Dataset entries
○ ○ ○ ○ ○ ○ ○

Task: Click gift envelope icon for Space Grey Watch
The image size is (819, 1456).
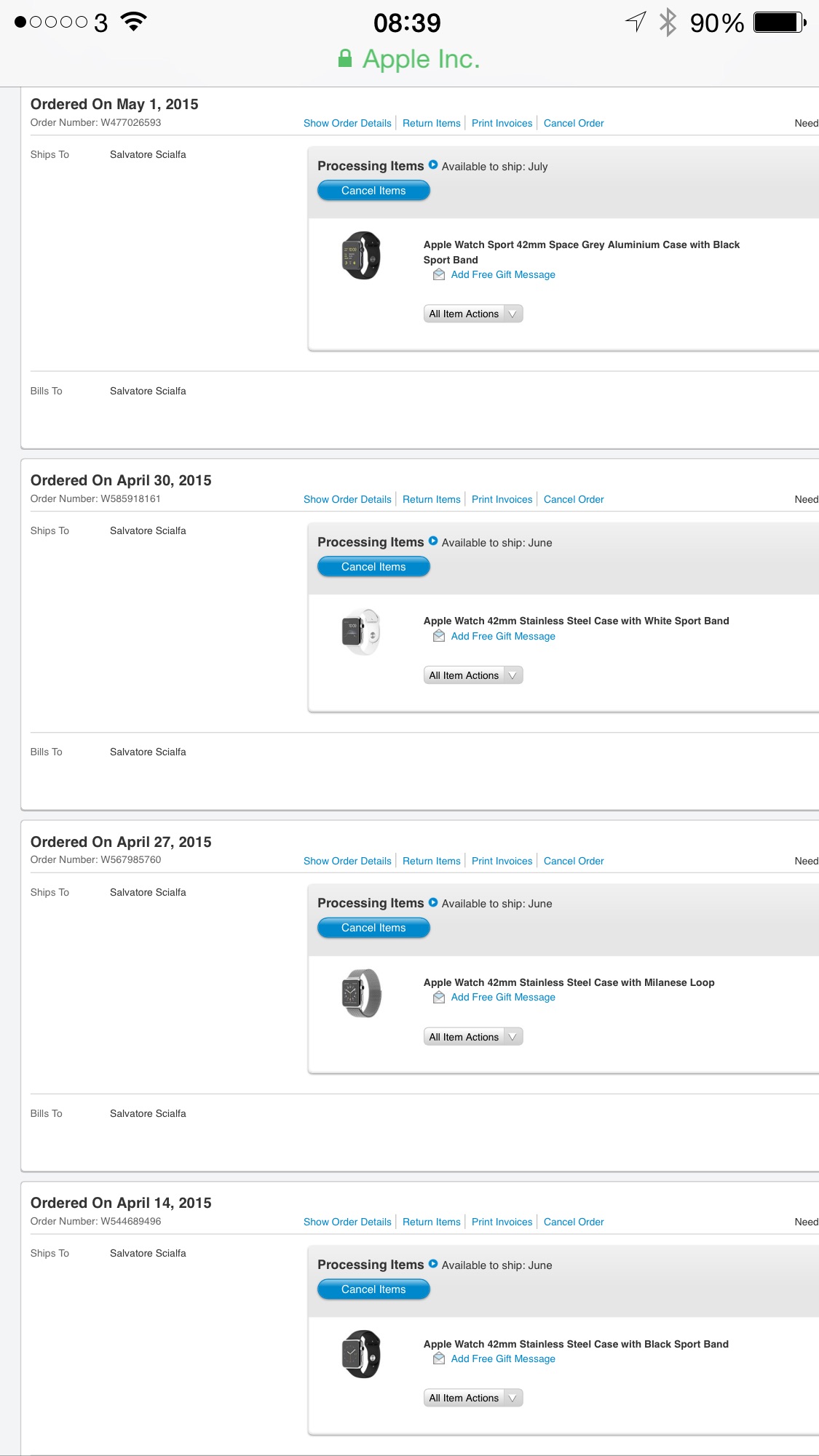Action: [x=439, y=274]
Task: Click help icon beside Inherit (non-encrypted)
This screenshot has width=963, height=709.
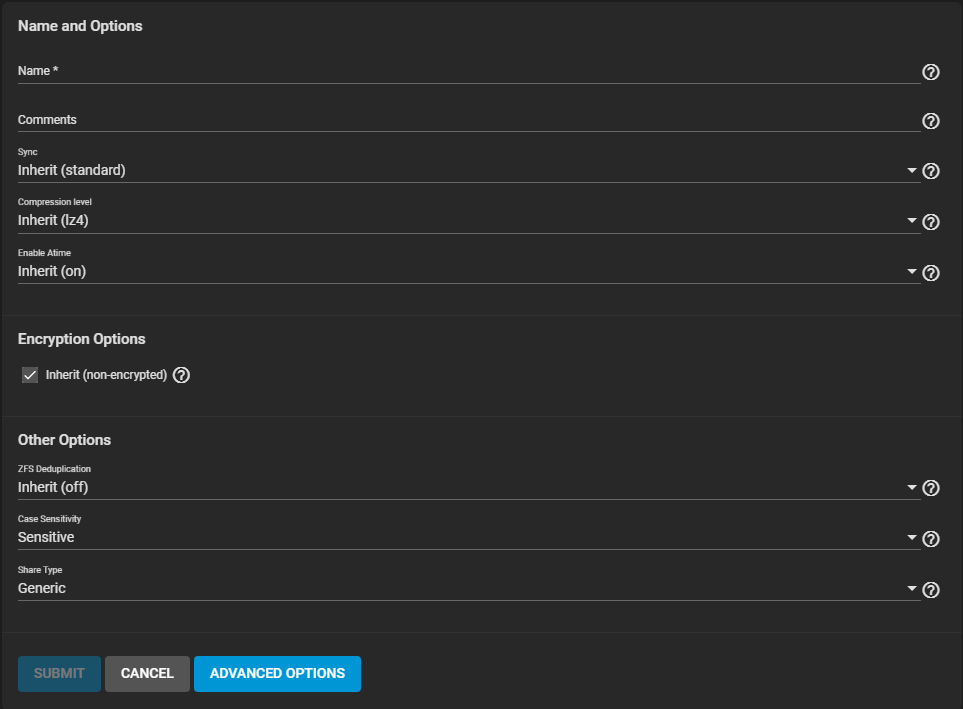Action: 181,375
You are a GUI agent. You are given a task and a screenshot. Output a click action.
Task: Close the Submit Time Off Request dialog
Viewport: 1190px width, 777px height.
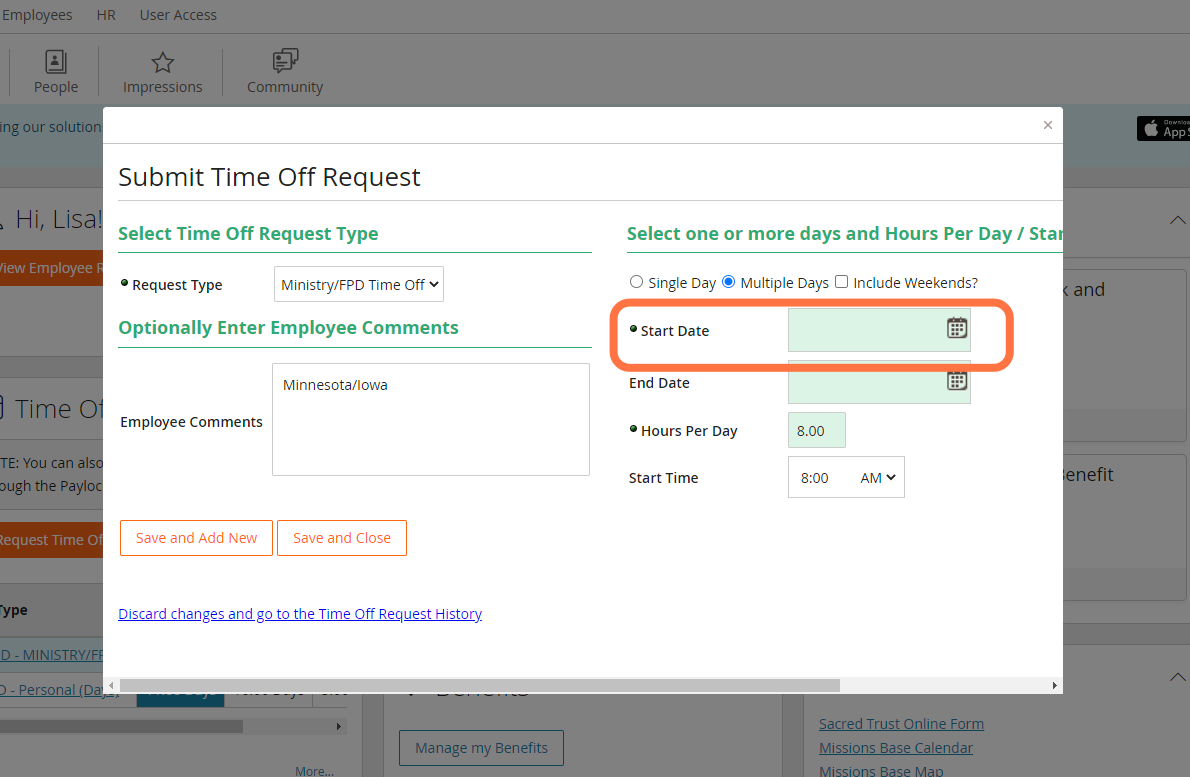click(x=1047, y=125)
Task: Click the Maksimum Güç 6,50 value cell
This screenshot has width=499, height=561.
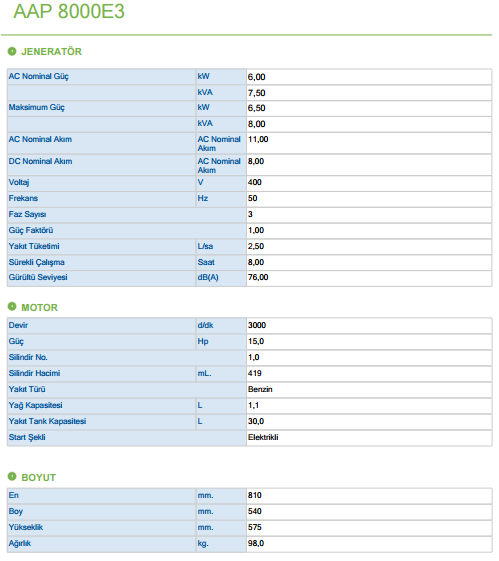Action: coord(369,108)
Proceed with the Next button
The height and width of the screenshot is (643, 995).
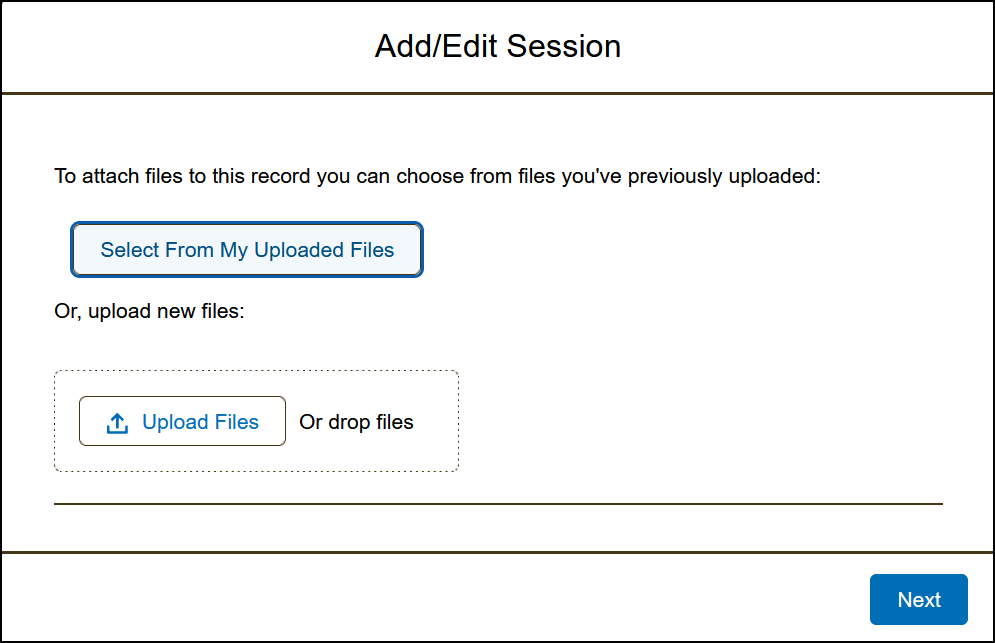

○ ○ ○ ○ ○ ○ ○

DIRECTIONS FOR THIS TASK
No pictures belong in the output. It should reproduce exactly the lines from the one containing "The image size is (819, 1456)." through the end of the data, both ends included.

SOLUTION TO THE EXERCISE
The image size is (819, 1456).
Action: [x=439, y=274]
Task: Click help icon beside Inherit (non-encrypted)
This screenshot has width=963, height=709.
Action: 181,375
You are a GUI agent. You are given a task and a screenshot. Output a click action.
Task: Close the Submit Time Off Request dialog
Viewport: 1190px width, 777px height.
click(x=1047, y=125)
Task: Click the Maksimum Güç 6,50 value cell
This screenshot has width=499, height=561.
Action: coord(369,108)
Proceed with the Next button
The height and width of the screenshot is (643, 995).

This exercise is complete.